• Provided records:

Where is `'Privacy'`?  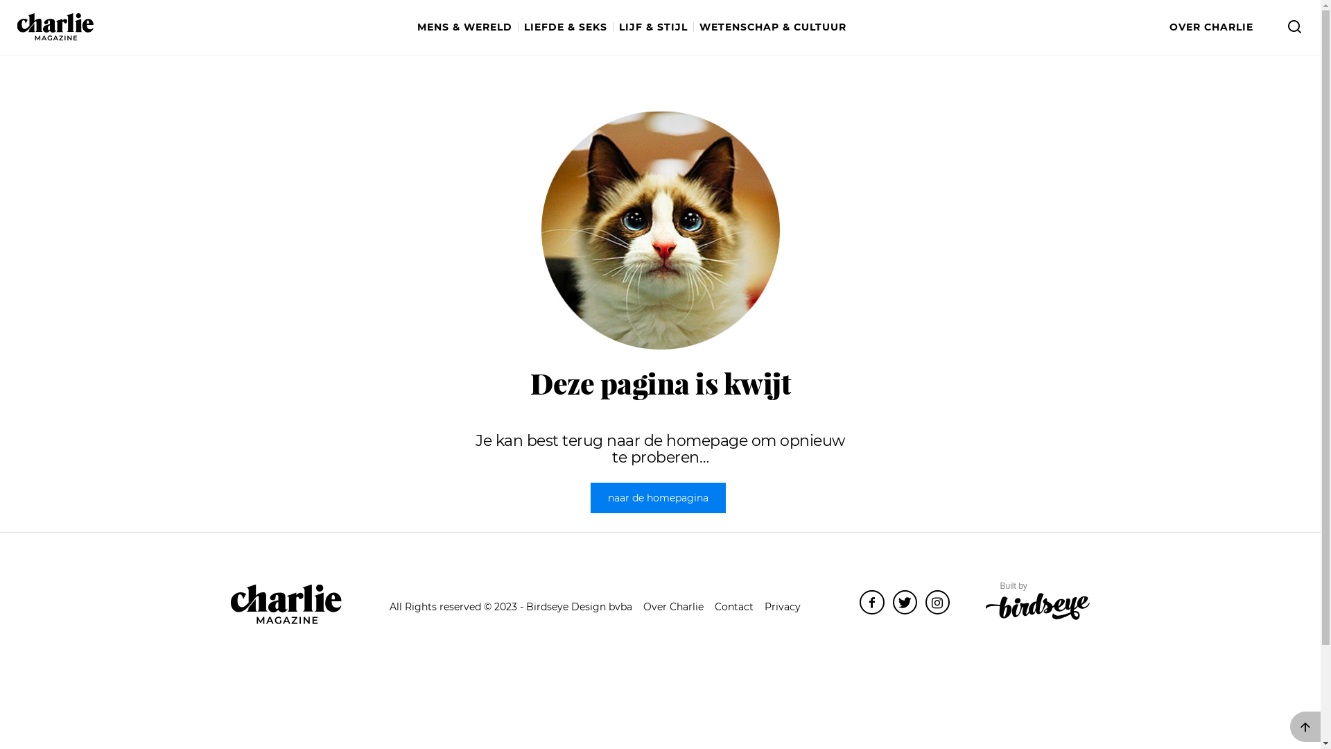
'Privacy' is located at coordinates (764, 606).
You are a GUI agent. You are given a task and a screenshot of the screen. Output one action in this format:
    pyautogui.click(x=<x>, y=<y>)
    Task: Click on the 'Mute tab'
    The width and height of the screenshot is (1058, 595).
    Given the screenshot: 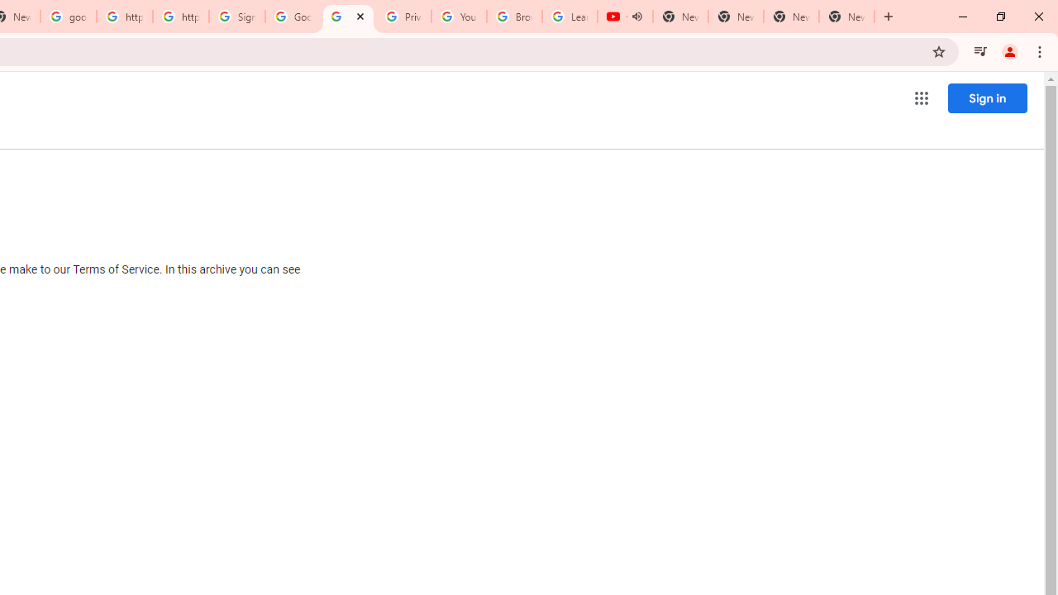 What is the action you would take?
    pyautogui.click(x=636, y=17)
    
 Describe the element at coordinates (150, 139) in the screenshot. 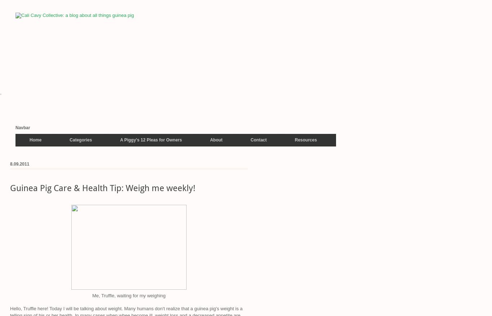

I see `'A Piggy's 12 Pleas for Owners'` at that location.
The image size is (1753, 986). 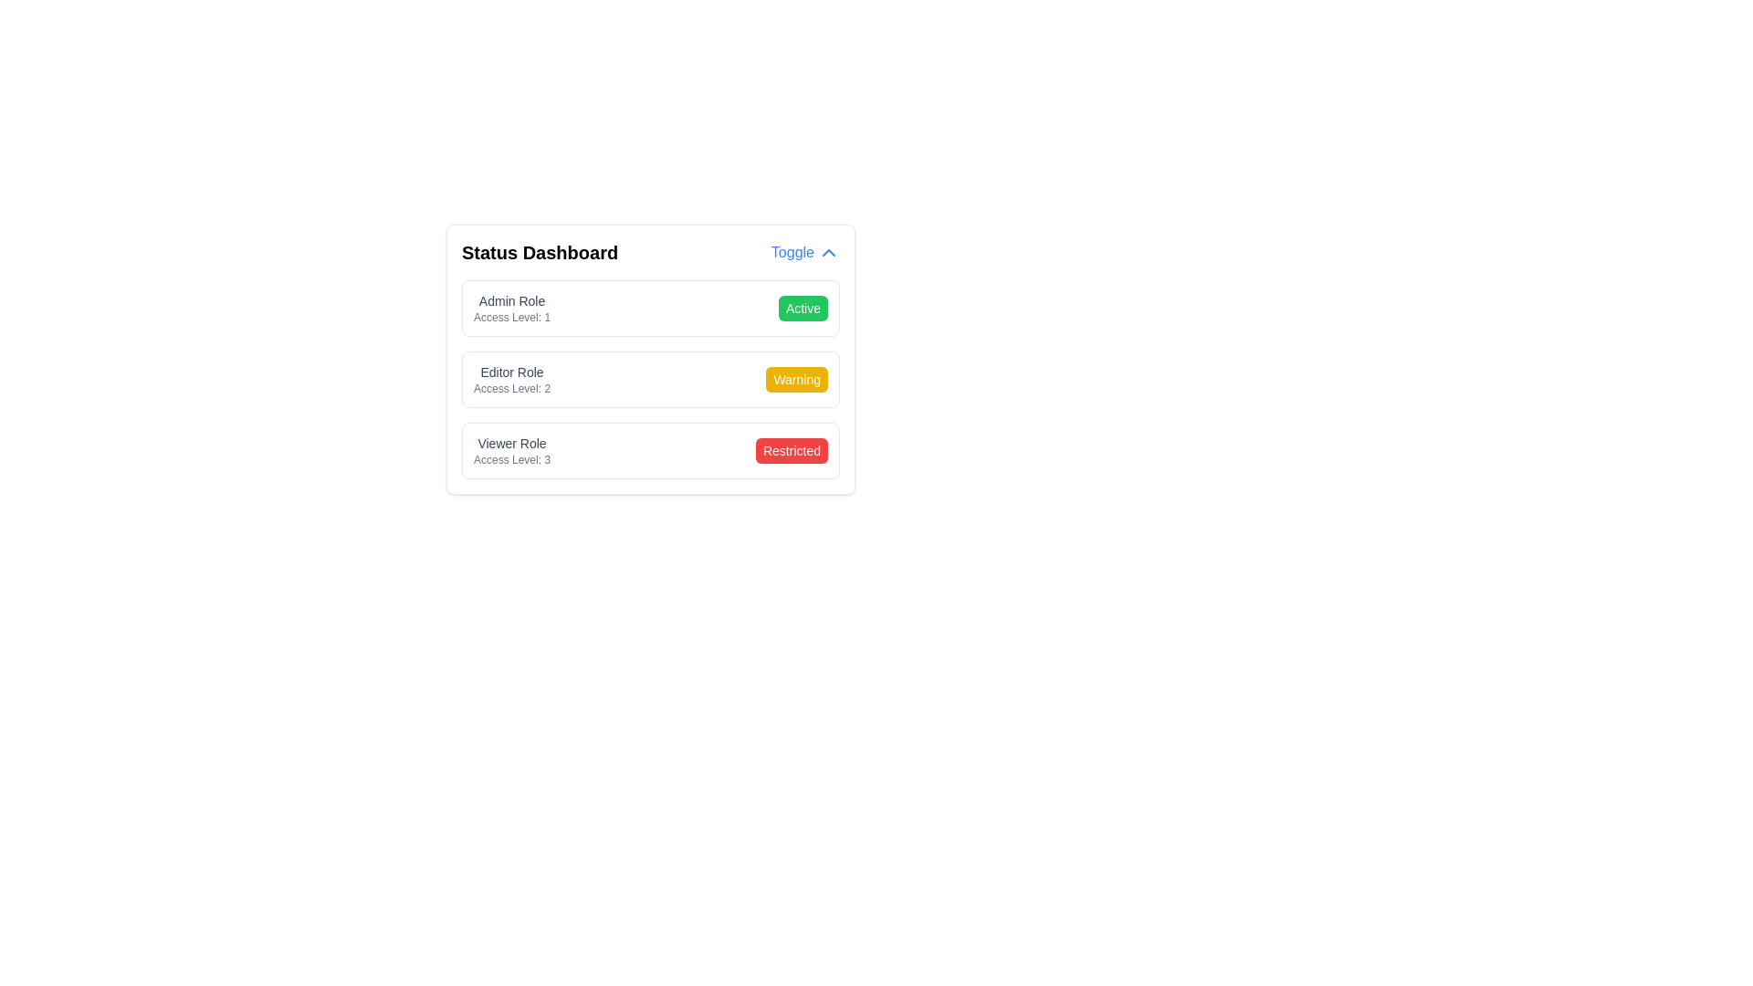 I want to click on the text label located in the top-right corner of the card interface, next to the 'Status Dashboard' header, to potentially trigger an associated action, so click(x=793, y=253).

...

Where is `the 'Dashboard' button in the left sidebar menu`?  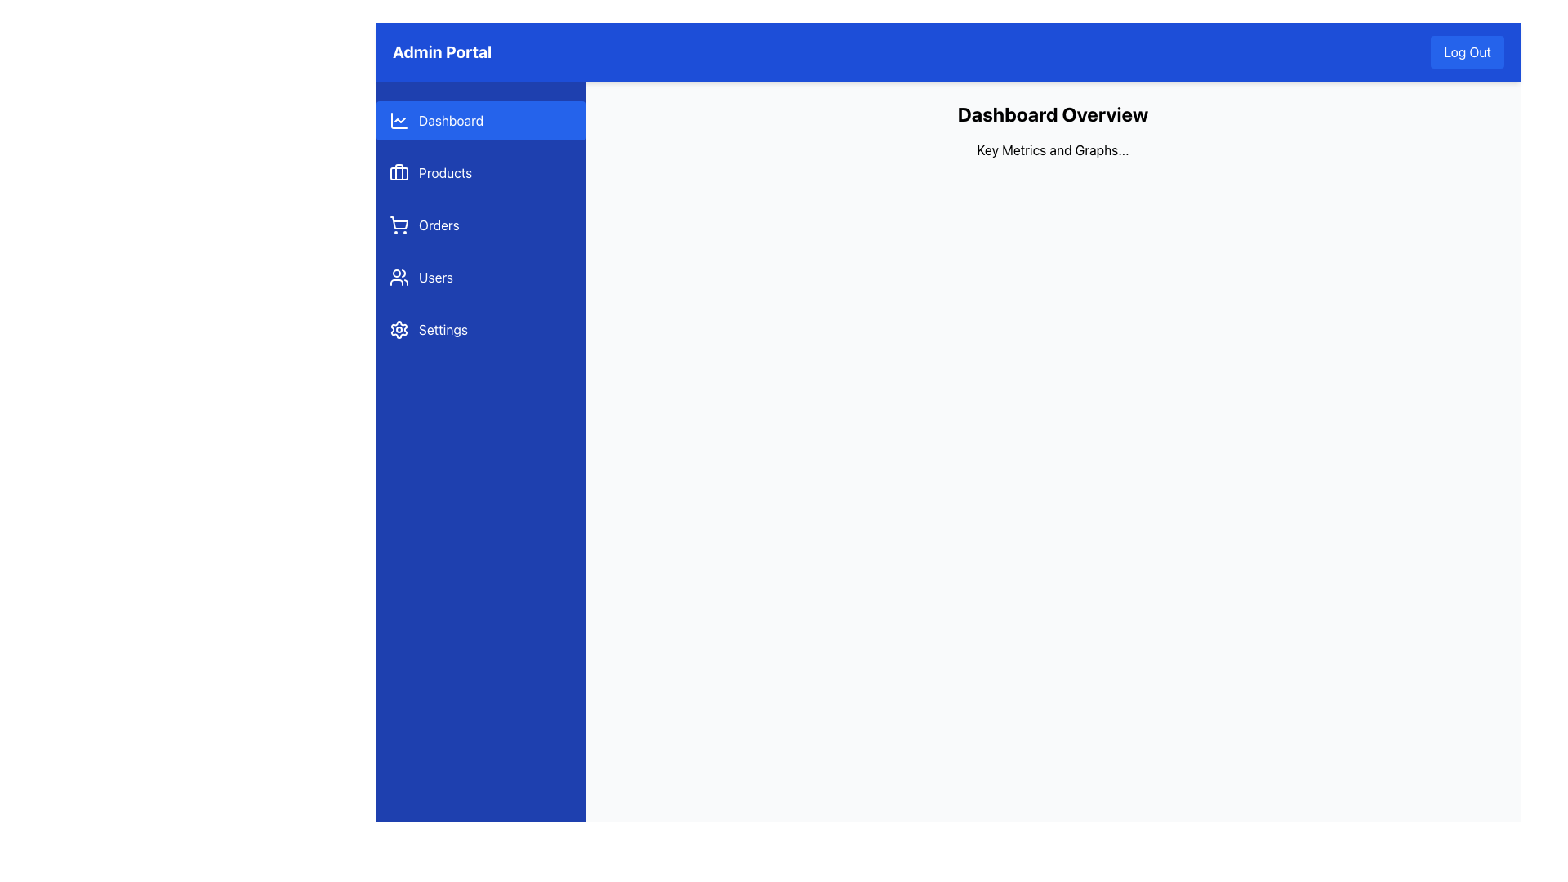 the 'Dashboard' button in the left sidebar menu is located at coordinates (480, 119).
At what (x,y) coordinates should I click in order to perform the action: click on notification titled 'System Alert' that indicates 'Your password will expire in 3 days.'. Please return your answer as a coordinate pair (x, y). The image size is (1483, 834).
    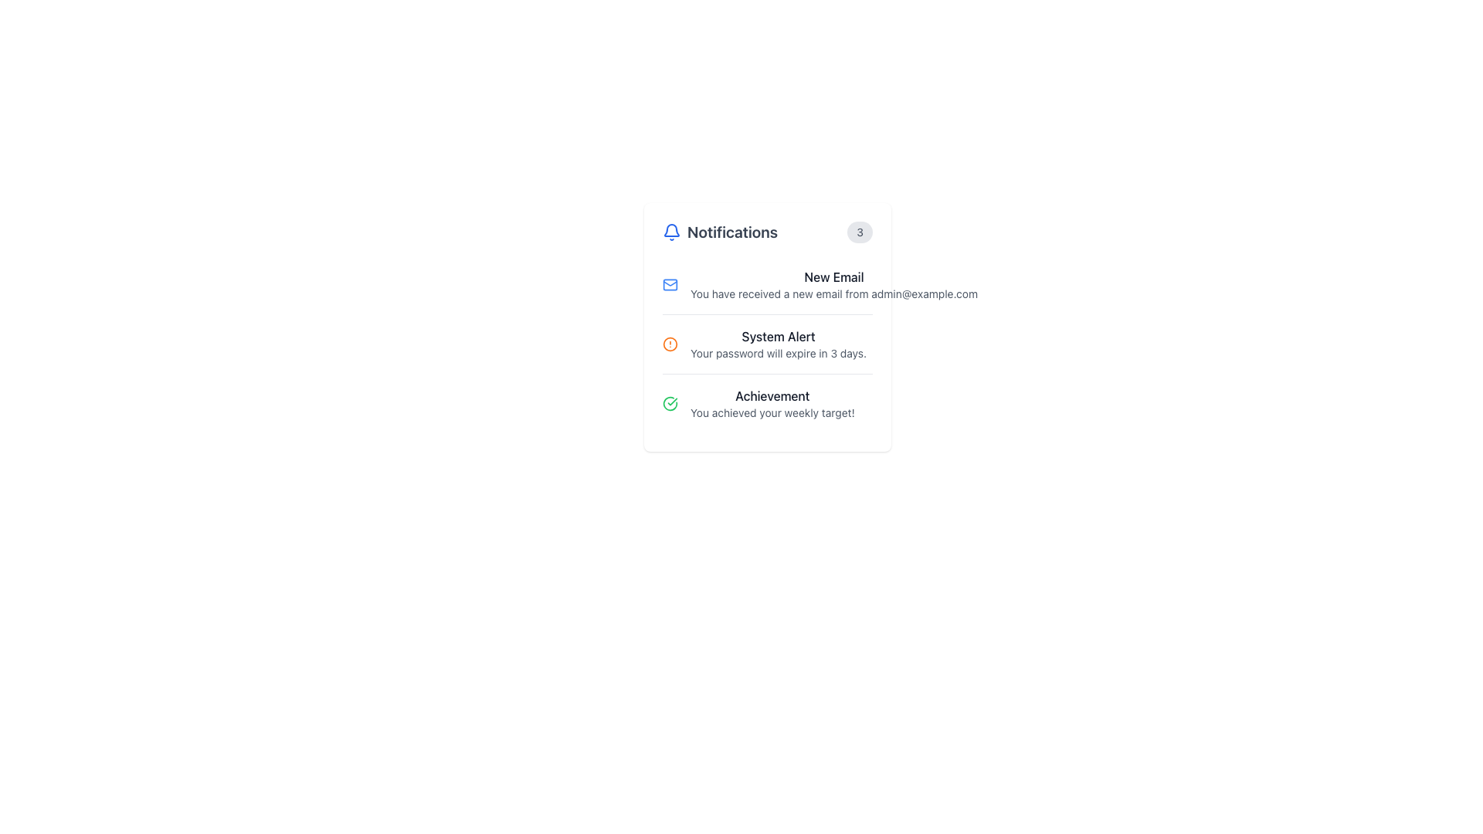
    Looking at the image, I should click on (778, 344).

--

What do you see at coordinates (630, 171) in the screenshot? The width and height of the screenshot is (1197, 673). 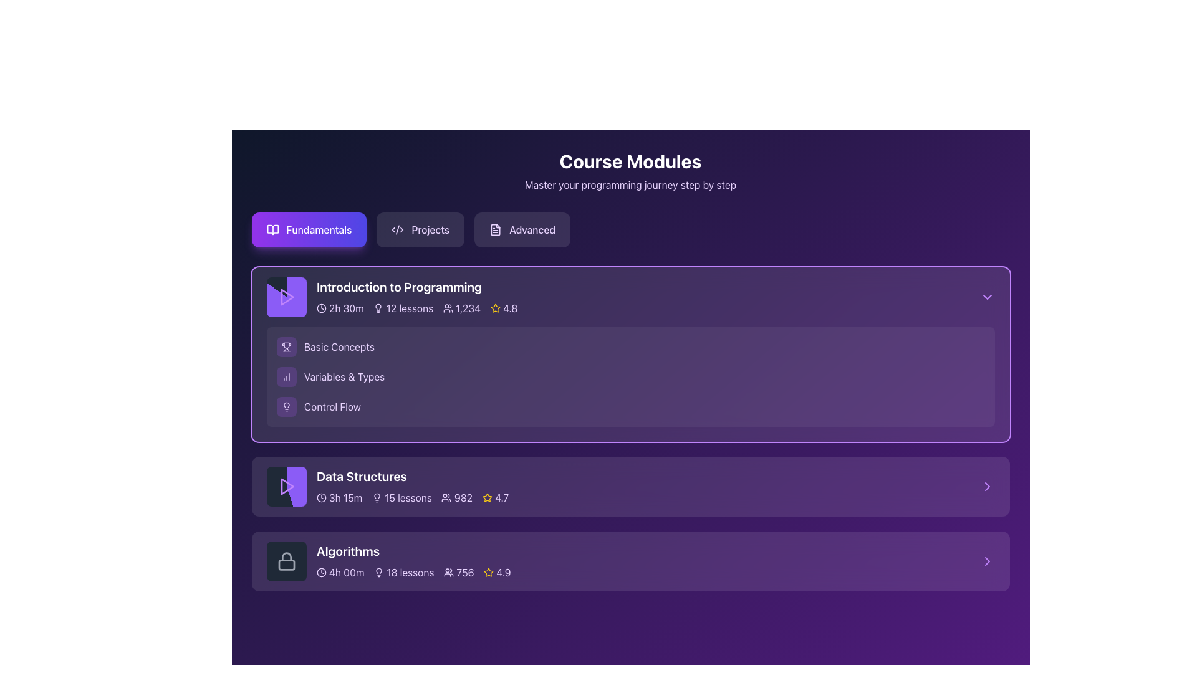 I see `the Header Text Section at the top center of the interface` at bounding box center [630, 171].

• Task details:
Please return each line from the rows above that contains the string "should".

• Result of the exercise:
At what (x,y) coordinates should I click in order to perform the action: click on notification titled 'System Alert' that indicates 'Your password will expire in 3 days.'. Please return your answer as a coordinate pair (x, y). The image size is (1483, 834).
    Looking at the image, I should click on (778, 344).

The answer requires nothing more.